O capitão Botargus chama Soledad e a lembra de que Arturo irá rejeitá-la para retornar à sua missão como sacerdote. Aproveita ainda a oportunidade para oferecer-lhe sua liberdade em troca de informações sobre a relíquia. Mais tarde, ao ver Arturo confessando os aldeões, Soledad concorda com os termos de Botargus. Naquela noite, ela conversa com Arturo sobre o acordo com Botargus, afirmando que pretende fornecer uma localização falsa. Arturo concorda com o plano dela, mas quando ela fornece a falsa localização, o capitão se recusa a libertá-la.
Em um ataque surpresa, os rebeldes começam a atirar indiscriminadamente, ferindo Soledad, que então tropeça no caminho para sua aldeia, segurando a relíquia. Quando os rebeldes chegam à igreja onde os prisioneiros são mantidos, Arturo explica a um oficial rebelde que eles são prisioneiros dos legalistas. Para provar sua fidelidade à Igreja, Arturo alega ter tido a posse da relíquia. O oficial, no entanto, lhe responde que, a menos que possa provar o que diz, ele será obrigado a mandar executar todos os prisioneiros, depois que um padre ouvir suas confissões. Enquanto isso, um soldado rebelde encontra Soledad desmaiada segurando a relíquia.
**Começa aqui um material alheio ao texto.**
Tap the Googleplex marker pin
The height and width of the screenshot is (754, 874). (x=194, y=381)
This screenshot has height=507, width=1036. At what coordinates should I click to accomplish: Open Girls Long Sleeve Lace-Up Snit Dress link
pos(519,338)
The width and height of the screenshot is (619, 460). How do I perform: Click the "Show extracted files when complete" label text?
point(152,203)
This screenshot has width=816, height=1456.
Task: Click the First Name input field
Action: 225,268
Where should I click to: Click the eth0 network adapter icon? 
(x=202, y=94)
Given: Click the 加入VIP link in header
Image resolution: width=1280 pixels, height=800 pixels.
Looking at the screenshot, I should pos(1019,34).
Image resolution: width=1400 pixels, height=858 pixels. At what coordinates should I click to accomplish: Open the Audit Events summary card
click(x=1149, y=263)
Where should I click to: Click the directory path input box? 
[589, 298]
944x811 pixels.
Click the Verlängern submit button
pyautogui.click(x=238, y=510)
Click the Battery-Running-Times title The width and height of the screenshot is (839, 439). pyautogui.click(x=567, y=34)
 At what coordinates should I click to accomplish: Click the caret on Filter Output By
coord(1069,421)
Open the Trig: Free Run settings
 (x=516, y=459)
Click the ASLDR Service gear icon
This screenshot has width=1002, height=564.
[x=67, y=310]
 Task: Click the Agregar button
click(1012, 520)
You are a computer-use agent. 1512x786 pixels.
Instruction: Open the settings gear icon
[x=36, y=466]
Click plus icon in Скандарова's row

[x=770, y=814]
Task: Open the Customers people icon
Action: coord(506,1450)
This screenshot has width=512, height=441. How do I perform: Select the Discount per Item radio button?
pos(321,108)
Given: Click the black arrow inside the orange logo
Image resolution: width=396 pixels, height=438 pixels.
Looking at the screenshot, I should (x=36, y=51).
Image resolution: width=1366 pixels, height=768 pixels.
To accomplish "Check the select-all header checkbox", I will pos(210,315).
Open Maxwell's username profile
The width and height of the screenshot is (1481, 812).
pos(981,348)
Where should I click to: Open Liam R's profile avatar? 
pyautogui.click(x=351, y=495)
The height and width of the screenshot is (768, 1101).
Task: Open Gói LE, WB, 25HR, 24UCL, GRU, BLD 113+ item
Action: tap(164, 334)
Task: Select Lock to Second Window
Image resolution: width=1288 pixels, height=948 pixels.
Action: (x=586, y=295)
Na manhã seguinte, quando Arturo prepara os prisioneiros para cumprirem seu destino, ele ouve Soledad com uma voz fraca, a chamar por seu nome. Ele descobre, então, que um soldado trouxe tanto Soledad quanto a relíquia para a Igreja. Depois que ela, delirando e acreditando ter perdido a relíquia, pede o seu perdão e, em seguida, morre, o jovem oficial liberta todos os prisioneiros. Enquanto Soledad é levada para sua aldeia em um caixão, Arturo beija a relíquia e a coloca em um monumento sagrado.